RESEARCH

Naver Seoul World Model Anchors Video Generation in Real City Geometry

J James Whitfield Mar 29, 2026 Updated Apr 7, 2026 4 min read
Engine Score 7/10 — Important

Naver's world model using real Street View data to prevent AI hallucinations in city generation is a novel technical approach with implications for autonomous driving and digital twin applications.

Editorial illustration for: Naver Builds First Location-Grounded World Model Using 1.2 Million Seoul Street View Images

Naver, the South Korean internet company, published research on March 29, 2026 introducing the Seoul World Model (SWM), a video generation system anchored in real city geometry drawn from over 1.2 million panoramic Street View captures of Seoul. Jonathan Kemper, writing for The Decoder, described the system as what the researchers call “the first world model tied to a real physical location.” Unlike existing video world models that generate plausible but entirely fictional environments, SWM retrieves actual street-level imagery as spatial anchors during generation.

  • SWM draws on 1.2 million Naver Map Street View panoramas to ground video output in real Seoul geography, retrieved via geographic coordinate input.
  • A cross-temporal pairing mechanism trains the model to distinguish permanent structures like building facades from transient objects like parked cars and pedestrians.
  • In benchmarks, SWM outperformed six current video world models on both visual quality and temporal consistency.
  • The model generalized to Busan, South Korea and Ann Arbor, Michigan without any additional fine-tuning or new data collection.

What Happened

Researchers from Naver and Naver Cloud published a paper describing the Seoul World Model, a location-grounded video generation system that takes geographic coordinates, a desired camera path, and a text prompt as input. The model queries a database of 1.2 million panoramic images from Naver Map, retrieves the nearest Street View images, and uses them as visual guides for step-by-step video generation. The full research paper and methodology are detailed in Jonathan Kemper’s March 29, 2026 report at The Decoder.

The system also accepts text-prompt modifications to generated footage — users can instruct the model to add burning vehicles or insert fictional elements into street-level scenes — while preserving the underlying spatial accuracy of the real route.

Why It Matters

Previous video world models produce visually convincing output, but everything beyond the starting frame — unseen intersections, distant building facades, continuation of a route — is hallucinated from learned distributions of generic scenes rather than actual geography. This limits their use in safety-critical simulation, particularly for testing autonomous vehicle perception systems against specific real-world road layouts, where a model inventing nonexistent infrastructure introduces unacceptable risk.

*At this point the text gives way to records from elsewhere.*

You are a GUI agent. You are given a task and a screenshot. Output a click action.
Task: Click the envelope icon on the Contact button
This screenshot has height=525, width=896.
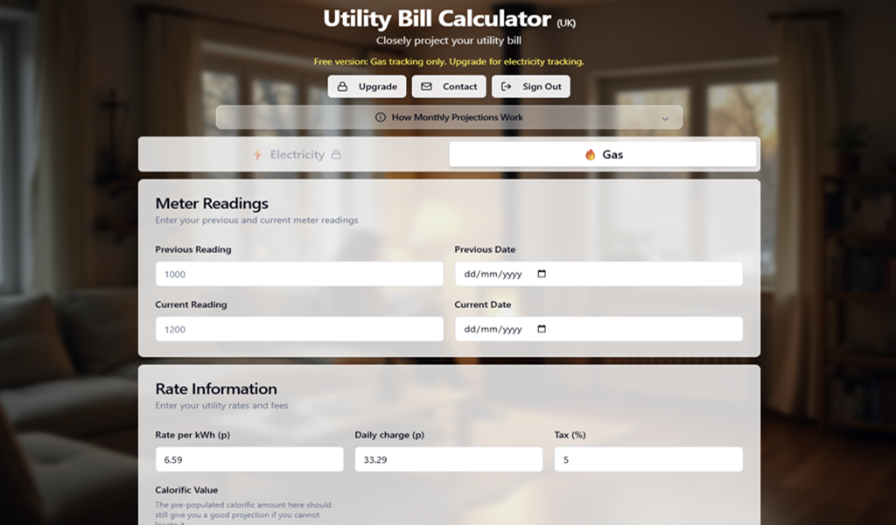coord(426,86)
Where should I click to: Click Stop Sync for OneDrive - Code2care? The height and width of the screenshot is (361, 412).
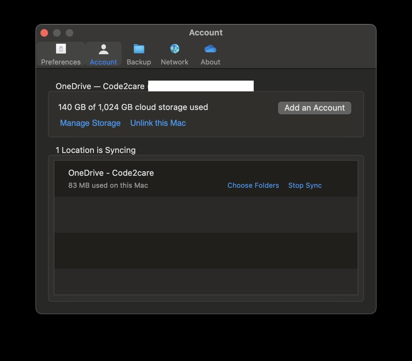(x=305, y=185)
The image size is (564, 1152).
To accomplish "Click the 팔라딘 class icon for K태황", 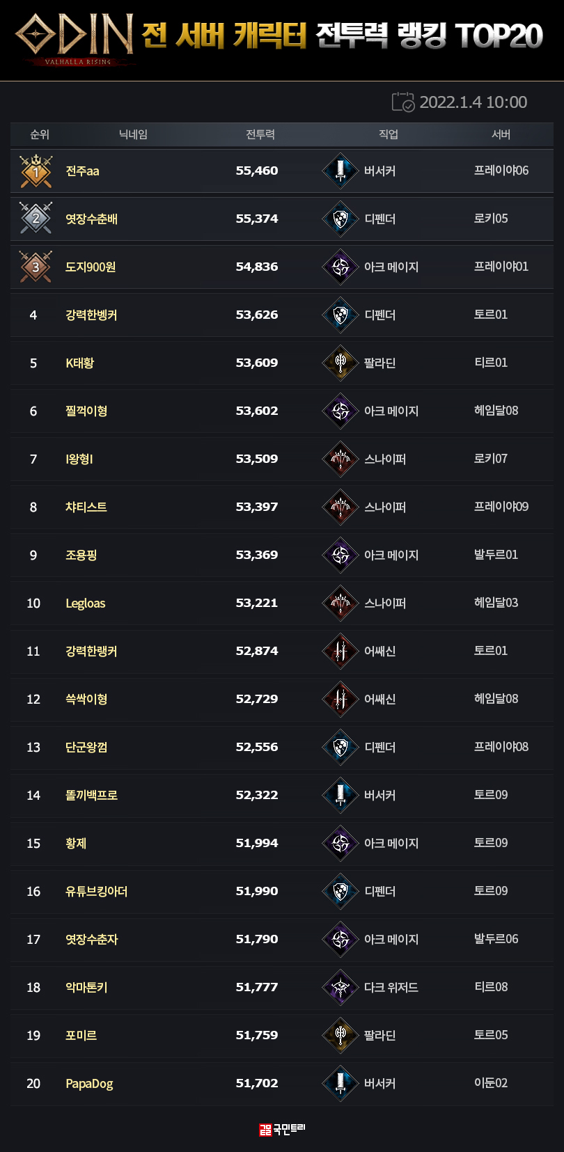I will pos(340,363).
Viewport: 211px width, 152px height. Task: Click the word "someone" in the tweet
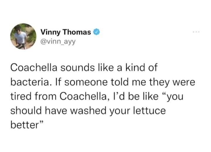coord(86,82)
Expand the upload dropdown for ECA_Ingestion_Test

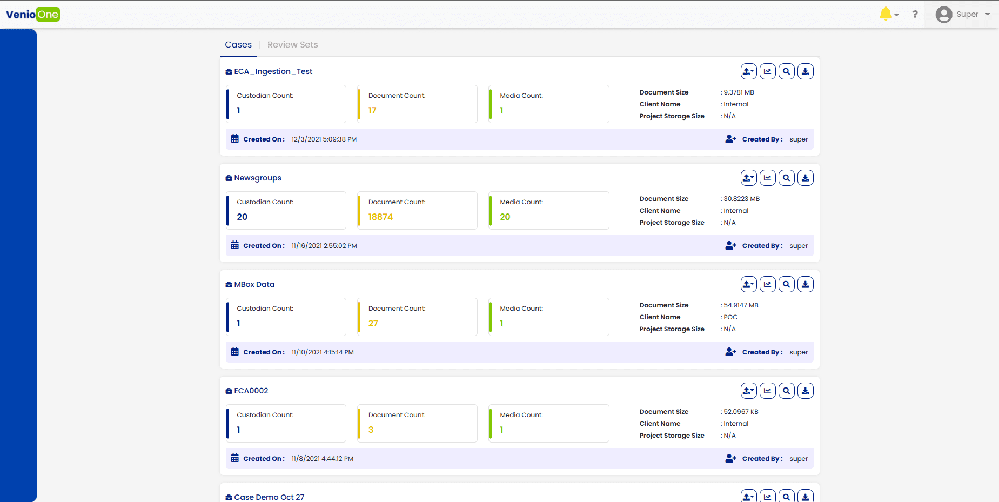[748, 71]
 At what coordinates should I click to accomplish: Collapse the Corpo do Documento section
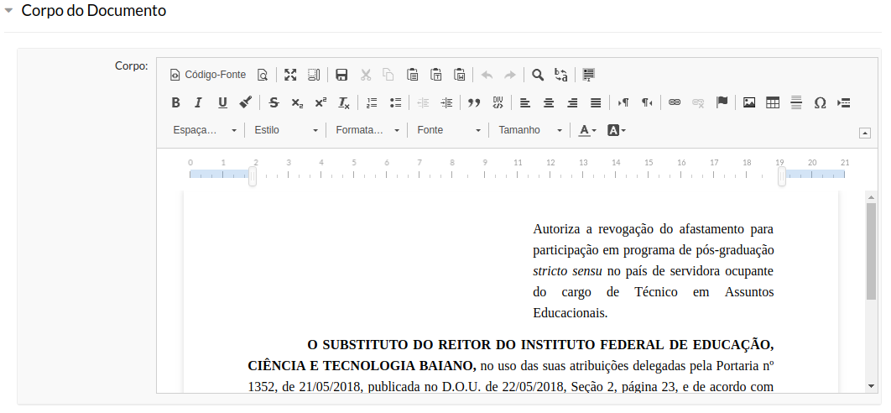click(x=8, y=12)
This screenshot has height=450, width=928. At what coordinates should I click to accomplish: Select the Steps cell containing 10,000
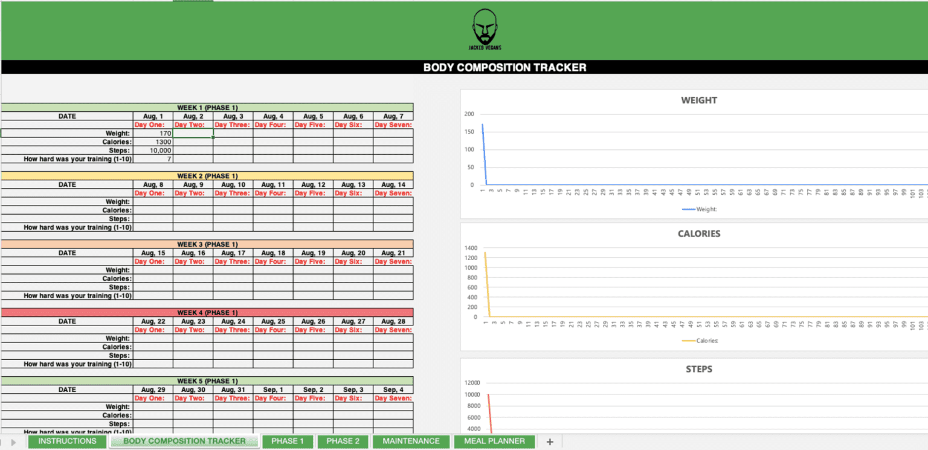(153, 150)
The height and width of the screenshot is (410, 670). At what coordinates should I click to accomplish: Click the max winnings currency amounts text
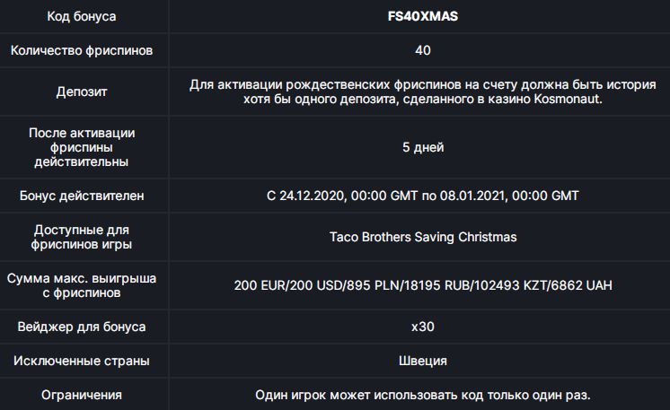pyautogui.click(x=423, y=285)
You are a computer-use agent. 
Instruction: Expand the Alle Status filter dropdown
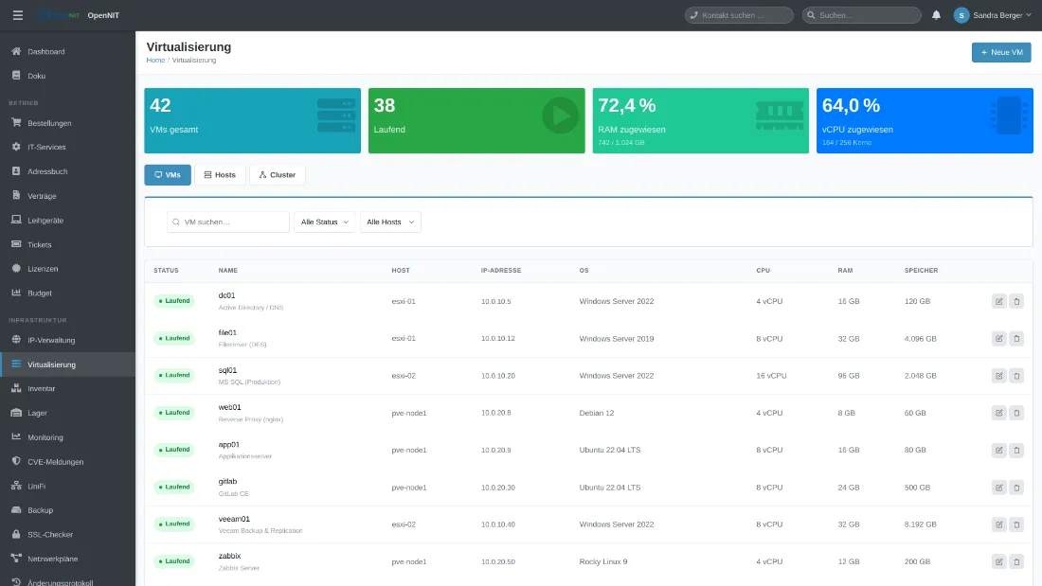[x=324, y=222]
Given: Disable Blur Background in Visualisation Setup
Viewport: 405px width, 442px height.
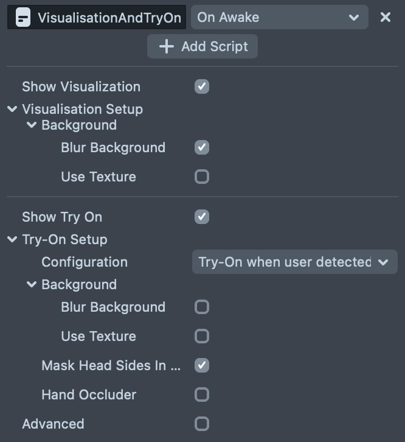Looking at the screenshot, I should coord(202,147).

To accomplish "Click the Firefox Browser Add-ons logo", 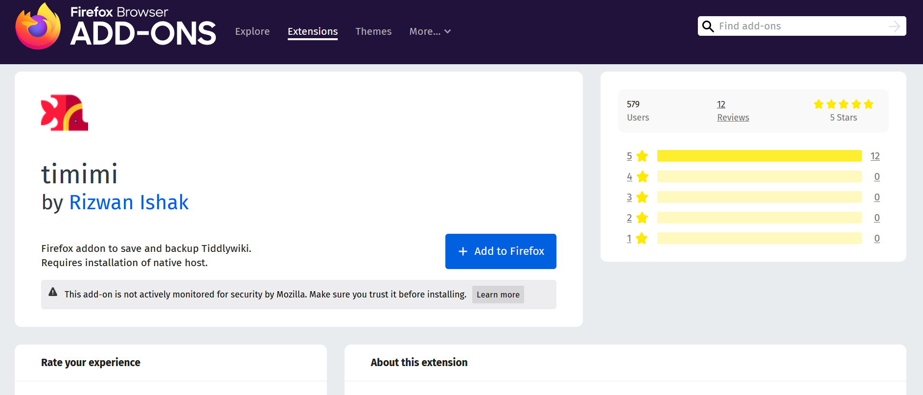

Naver operates South Korea’s dominant search engine and its own mapping service, Naver Map, which collects street-level panoramas in a format comparable to Google Maps. That existing data infrastructure gives the company a direct path to the imagery SWM requires, without building a separate data collection pipeline.

Technical Details

SWM is built on Nvidia’s Cosmos-Predict2.5-2B diffusion transformer architecture, a 2-billion-parameter model trained across 24 Nvidia H100 GPUs. Training data combines three distinct sources: 440,000 Seoul Street View panoramas drawn from a pool of 1.2 million images captured at intervals of every 5 to 20 meters, 12,700 synthetic videos generated using the CARLA simulator running on Unreal Engine, and real-world driving footage from the public Waymo dataset.

The model uses a dual-path integration architecture. A geometric path projects reference images into the target camera perspective using depth maps, establishing the spatial layout of the generated scene. A semantic path encodes reference images into latent representations to preserve appearance details such as building textures and road surface markings.

A virtual lookahead mechanism retrieves Street View images located further ahead along the planned route and uses them as error-free landmarks during generation. This prevents the accumulated positional drift that typically degrades spatial coherence in long-distance video generation across current world models.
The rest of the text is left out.